Second, the security sector institutions in Serbia have already been entitled under the Law on Classified Information (Official Gazette of RS, No.104/2009) to restrict the access to objects, people and information whose disclosure could endanger national security. Therefore, it is not clear why it is necessary to restrict the freedom of research based on publicly available data and public opinion research, nor in what way such research would endanger national defense. It is necessary to improve the existing legal framework by adopting the Law on the Protection of Critical Infrastructure, which would provide a definition of the objects and systems that are critical for national security and regulate their protection. This is, at the same time, the obligation under the Action Plan for Chapter 24 (Justice, Freedom and Security).
Third, the Draft Bylaw subordinates other state institutions and legal entities to the Ministry of Defense, by giving the Ministry the mandate to assess the legitimacy and the need for research in the areas for which it is not primarily responsible, nor has the expertise (such as urban planning, water management, transport, energy, agriculture, etc.). Hence, it is not surprising that other Ministries and state institutions had negative opinion on the Draft Bylaw, however, their amendments have not been adopted. Finally, the Draft Bylaw introduces unnecessary restrictions of independent studies of security and defense, which are a prerequisite for democratic control of the security sector, including the sector of defense.
What would be the implications if the Draft Bylaw is adopted and implemented?
Consistent application of the Bylaw would endanger the whole range of constitutionally guaranteed rights:
- Freedom of scientific and artistic creativity (Art.73)
- Autonomy of university (Art. 72)
- Freedom of thought and expression (Art. 46)
- Right to information (Art. 51)
- Freedom of association (Art. 55)
- Freedom of entrepreneurship (Art.83)
- Equal legal status on the market (Art. 84)
The Draft Bylaw is also contrary to the constitutional standards set out in Article 20, which guarantees that the achieved level of human rights cannot be reduced.

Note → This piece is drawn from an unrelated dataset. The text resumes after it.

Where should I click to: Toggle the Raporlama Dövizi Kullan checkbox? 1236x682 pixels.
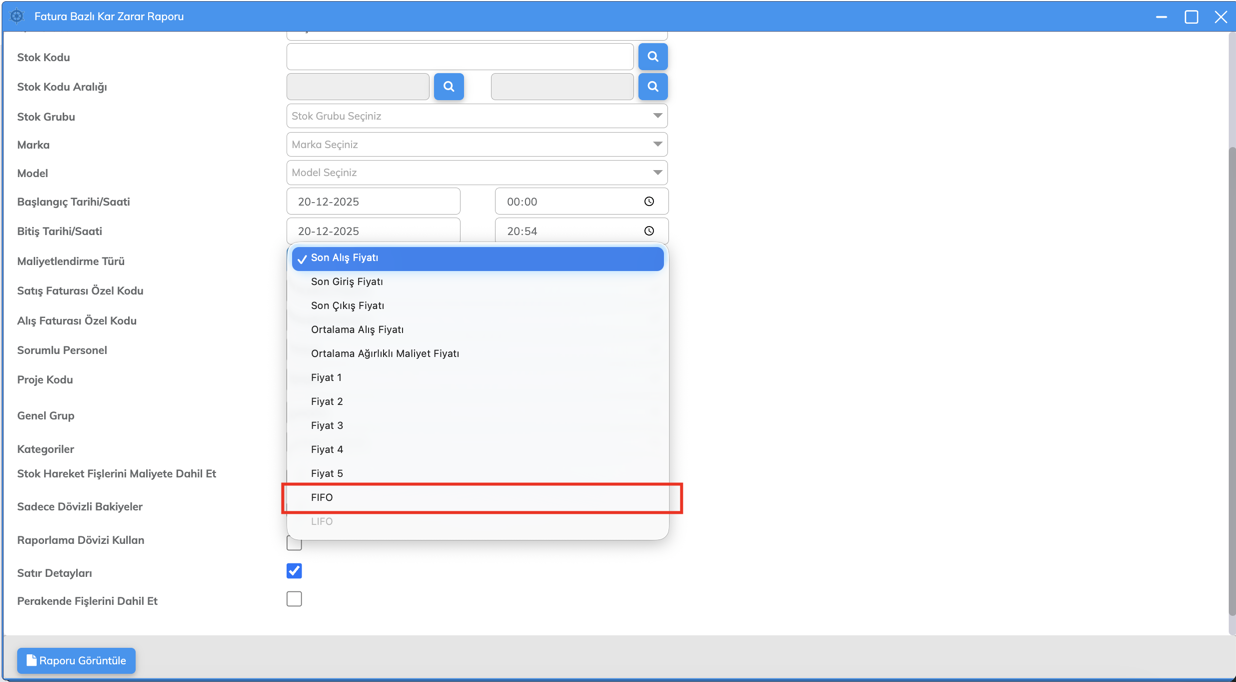[294, 544]
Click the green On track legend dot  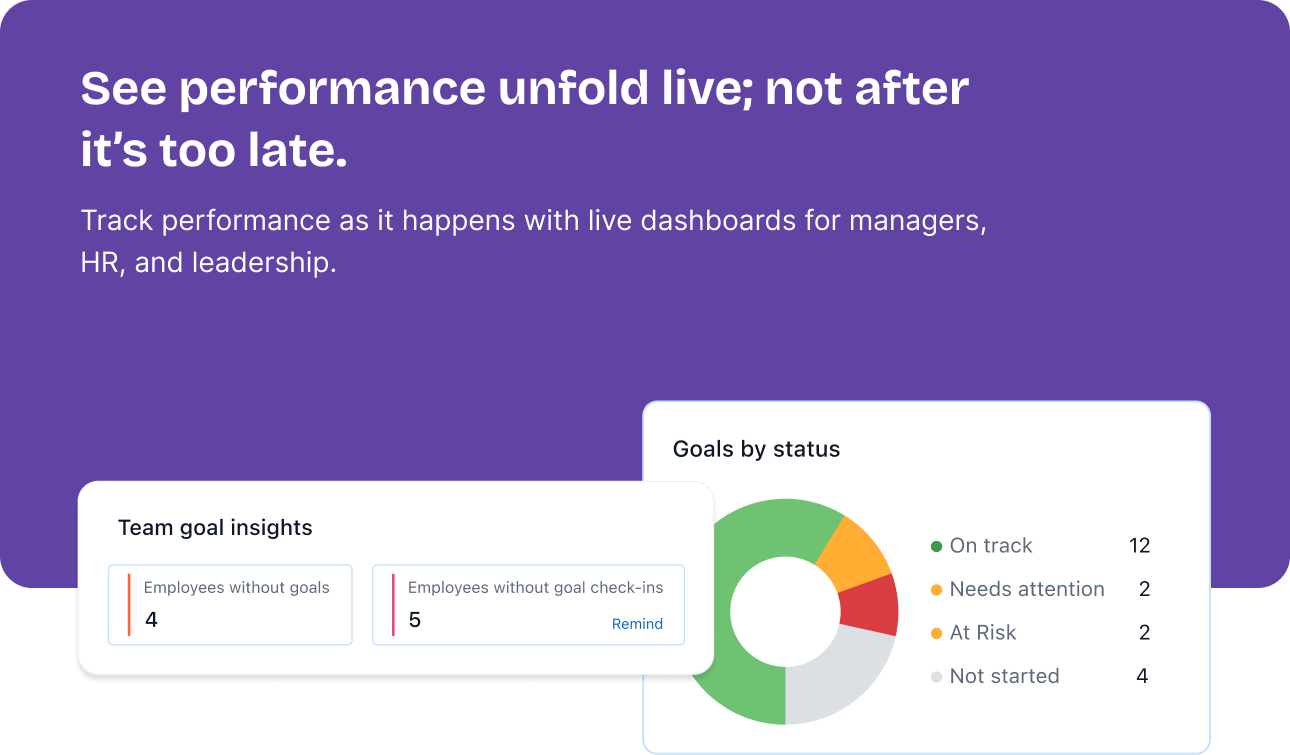coord(936,546)
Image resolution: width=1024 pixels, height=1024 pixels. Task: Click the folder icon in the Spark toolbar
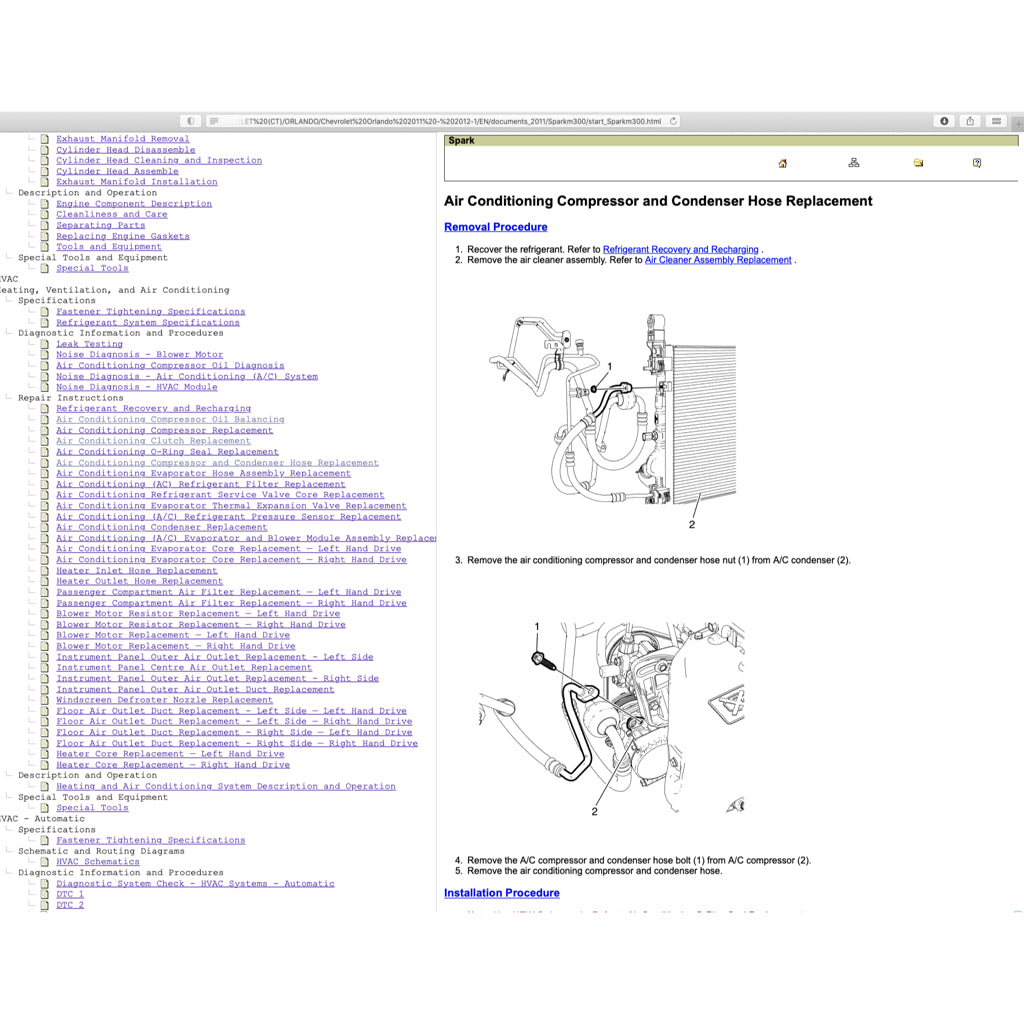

In addition to the violations of the rights, it is extremely important to note that the application of this Bylaw would prevent, or at least substantially impede, international scientific and research cooperation of universities, scientific institutes, state institutions and civil society organizations from Serbia, which is financed from foreign funds. For example, the Draft Bylaw establishes the obligation of all stakeholders to submit to the Ministry of Defense the public opinion surveys questionnaires (prior to conducting the survey) for research that will be potentially financed from abroad, e.g. through academic research programs of the EU – “Horizon 2020″. This is not in accordance with the principles of Chapter 25 – Science and Research that aims at the creation of a single European research area in which researchers, as well as scientific and technological knowledge circulate freely.
Instead of the pre-set restrictions, the Government should devise ways to enhance domestic funding for research, through increasing the budget for science, and through a transparent competition for resources intended for civil society organizations from the budget line 481. In addition, defining of priority areas to improve the national security and defense is possible only on the basis of high-quality, timely and professional research, in which the broadest spectrum of stakeholders from academia, civil society and the business sector can participate.